Romare Bearden was born in 1911 in Charlotte, North Carolina and became one of the most important African-American artists of the 20th century. Having spent most of his time in Harlem, New York after his family moved there, Bearden was exposed to many artists of the Harlem Renaissance at an early-age because of his mother’s social activism. The movement became his inspiration for most of his artistic works. He began as a regimented painter, but then started to experiment with collage and printmaking. He graduated from New York University in 1935, but then served in the military until 1950. Bearden was uncomfortable with the lack of humanity that he experienced in the war, so he decided to focus on making paintings about the African-American experience.
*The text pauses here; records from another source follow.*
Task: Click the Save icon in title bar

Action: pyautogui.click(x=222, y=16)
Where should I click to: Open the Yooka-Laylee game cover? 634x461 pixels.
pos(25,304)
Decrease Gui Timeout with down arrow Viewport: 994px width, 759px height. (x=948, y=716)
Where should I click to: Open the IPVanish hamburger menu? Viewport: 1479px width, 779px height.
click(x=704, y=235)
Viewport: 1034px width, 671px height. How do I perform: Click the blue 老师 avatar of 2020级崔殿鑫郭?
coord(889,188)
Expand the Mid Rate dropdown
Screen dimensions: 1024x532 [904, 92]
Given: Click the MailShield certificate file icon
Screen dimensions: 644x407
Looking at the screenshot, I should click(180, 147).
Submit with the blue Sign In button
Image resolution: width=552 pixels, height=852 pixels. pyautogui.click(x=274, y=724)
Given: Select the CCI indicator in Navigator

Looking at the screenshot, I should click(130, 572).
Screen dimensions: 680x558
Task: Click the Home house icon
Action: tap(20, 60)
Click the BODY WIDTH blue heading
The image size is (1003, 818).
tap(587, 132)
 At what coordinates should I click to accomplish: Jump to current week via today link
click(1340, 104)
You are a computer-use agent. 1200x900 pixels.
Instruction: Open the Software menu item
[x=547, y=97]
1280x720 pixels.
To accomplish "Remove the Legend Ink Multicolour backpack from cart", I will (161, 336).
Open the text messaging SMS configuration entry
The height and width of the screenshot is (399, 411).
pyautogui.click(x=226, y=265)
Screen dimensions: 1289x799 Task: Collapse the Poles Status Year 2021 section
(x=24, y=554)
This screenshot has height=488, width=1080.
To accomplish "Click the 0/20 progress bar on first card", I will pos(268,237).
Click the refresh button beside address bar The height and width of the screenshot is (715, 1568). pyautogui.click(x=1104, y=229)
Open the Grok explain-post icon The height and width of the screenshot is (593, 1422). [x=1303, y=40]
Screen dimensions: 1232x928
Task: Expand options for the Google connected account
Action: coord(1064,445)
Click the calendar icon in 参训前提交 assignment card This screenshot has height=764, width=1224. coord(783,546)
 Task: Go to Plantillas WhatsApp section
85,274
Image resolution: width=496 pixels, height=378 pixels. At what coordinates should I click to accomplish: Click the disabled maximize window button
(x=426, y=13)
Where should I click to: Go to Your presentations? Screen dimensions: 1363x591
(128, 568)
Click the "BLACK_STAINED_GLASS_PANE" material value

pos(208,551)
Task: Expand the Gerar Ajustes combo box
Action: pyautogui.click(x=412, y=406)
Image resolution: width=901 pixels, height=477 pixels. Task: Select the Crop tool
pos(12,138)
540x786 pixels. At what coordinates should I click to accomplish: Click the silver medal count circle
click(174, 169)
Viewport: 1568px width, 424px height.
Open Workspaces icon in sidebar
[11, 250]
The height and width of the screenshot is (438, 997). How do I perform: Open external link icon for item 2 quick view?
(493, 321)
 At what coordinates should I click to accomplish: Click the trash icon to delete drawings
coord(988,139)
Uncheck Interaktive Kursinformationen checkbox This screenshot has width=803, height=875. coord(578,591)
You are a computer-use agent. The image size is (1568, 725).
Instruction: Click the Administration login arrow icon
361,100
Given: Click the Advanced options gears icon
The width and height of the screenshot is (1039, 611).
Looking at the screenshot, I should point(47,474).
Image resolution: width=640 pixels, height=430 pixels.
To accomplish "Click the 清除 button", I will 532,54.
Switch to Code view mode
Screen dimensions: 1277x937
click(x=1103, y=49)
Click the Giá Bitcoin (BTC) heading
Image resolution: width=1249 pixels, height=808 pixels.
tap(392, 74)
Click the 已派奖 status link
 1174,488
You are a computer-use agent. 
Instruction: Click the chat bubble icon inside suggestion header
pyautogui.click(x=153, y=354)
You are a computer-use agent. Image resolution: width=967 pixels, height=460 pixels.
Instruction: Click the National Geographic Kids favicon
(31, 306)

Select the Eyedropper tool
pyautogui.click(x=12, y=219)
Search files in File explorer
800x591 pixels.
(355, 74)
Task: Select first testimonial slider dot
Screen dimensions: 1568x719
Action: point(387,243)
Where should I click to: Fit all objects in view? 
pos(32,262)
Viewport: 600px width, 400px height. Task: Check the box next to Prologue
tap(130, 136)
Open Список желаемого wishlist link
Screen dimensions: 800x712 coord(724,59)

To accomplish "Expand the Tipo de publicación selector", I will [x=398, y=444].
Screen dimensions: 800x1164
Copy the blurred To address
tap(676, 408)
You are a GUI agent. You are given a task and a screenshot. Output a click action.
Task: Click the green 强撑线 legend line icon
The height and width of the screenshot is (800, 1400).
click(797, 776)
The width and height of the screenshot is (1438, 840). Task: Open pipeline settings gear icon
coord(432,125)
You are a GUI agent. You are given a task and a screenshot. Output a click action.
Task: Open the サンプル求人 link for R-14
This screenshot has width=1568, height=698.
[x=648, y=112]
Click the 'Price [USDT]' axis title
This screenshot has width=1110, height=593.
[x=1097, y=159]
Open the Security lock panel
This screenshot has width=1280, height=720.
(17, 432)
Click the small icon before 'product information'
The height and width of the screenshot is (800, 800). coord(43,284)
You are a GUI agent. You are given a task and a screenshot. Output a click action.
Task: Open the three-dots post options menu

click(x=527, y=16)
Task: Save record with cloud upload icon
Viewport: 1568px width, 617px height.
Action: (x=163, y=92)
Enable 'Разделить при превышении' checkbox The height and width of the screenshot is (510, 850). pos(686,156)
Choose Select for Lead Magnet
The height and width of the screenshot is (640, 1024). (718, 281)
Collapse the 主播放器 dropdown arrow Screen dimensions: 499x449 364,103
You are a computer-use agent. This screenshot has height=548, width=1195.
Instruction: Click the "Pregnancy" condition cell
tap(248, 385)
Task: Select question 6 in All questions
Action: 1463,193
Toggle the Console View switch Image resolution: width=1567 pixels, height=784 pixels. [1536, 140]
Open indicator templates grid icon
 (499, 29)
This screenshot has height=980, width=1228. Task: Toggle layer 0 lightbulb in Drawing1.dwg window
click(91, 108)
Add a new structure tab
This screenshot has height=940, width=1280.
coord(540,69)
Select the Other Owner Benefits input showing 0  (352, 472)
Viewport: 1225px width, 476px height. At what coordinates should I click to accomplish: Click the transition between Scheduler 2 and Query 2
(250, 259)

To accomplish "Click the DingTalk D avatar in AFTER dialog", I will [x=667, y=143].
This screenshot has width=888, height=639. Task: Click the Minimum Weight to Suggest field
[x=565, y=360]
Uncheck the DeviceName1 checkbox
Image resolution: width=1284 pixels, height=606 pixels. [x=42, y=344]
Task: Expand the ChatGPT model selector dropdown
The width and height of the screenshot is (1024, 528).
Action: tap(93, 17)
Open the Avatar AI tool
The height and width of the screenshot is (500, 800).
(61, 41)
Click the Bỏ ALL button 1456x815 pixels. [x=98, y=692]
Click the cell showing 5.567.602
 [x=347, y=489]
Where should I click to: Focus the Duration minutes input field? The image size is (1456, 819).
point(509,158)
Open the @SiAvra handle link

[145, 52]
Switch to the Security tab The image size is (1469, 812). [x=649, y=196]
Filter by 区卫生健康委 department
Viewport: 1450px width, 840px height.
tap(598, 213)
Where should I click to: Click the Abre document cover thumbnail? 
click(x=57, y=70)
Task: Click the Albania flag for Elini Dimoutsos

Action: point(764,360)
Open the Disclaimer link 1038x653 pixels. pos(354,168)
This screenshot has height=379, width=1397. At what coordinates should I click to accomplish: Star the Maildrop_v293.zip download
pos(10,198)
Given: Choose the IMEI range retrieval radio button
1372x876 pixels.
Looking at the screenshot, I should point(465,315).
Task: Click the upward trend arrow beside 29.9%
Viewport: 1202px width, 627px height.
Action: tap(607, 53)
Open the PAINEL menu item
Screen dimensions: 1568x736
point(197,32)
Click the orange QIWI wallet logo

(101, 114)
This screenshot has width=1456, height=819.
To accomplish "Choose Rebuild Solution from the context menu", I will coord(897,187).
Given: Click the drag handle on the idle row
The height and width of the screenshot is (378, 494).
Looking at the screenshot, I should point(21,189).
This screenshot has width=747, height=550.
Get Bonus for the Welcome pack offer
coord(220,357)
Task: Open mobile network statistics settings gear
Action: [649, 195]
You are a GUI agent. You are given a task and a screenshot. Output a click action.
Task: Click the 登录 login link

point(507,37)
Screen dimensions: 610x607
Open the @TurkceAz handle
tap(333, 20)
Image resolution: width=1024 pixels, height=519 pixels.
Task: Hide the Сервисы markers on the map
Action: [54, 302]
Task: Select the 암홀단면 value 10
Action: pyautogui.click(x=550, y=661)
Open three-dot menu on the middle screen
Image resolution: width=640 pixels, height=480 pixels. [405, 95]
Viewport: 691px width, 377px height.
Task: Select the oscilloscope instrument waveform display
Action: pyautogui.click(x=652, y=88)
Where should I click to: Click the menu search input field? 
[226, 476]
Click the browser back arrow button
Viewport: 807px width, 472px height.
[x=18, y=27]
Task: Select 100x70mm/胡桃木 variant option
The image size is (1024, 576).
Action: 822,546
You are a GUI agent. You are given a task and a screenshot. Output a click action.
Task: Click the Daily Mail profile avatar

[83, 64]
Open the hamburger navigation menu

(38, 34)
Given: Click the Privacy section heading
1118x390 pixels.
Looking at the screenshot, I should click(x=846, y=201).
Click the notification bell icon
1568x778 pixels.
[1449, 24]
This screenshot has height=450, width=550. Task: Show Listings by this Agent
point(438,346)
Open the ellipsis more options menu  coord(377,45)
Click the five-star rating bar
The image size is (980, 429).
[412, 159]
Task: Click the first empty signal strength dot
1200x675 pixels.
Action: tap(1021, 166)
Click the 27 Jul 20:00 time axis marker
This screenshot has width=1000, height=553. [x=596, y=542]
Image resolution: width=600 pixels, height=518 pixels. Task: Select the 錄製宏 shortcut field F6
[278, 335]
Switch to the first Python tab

In the late 1950s and through the 1960s, Bearden had his focus on abstract painting. He incorporated many different techniques in his paintings, sometimes painting several layers onto his mediums. In the late 1960s, his fascination with collage became more eminent in his work, as he was inspired by early 20th century movements in cubism, social realism, and abstraction. Throughout his career, the importance of depicting different aspects of the African-American experience remained at the forefront of his work.

Besides his work in art, Bearden was an author of several books as well as a musician. He and his wife, Nanette Rohan, founded the Bearden Foundation to assist young artists in their endeavors. He also was a founding member of The Spiral, a Harlem-based group of African-American artists, to consider common aesthetic issues and move towards upward mobility. A year before he died, Bearden was awarded the National Medal of Arts.

This piece was gifted to the Wayne State University Art Collection by Michael Tolan in 2008.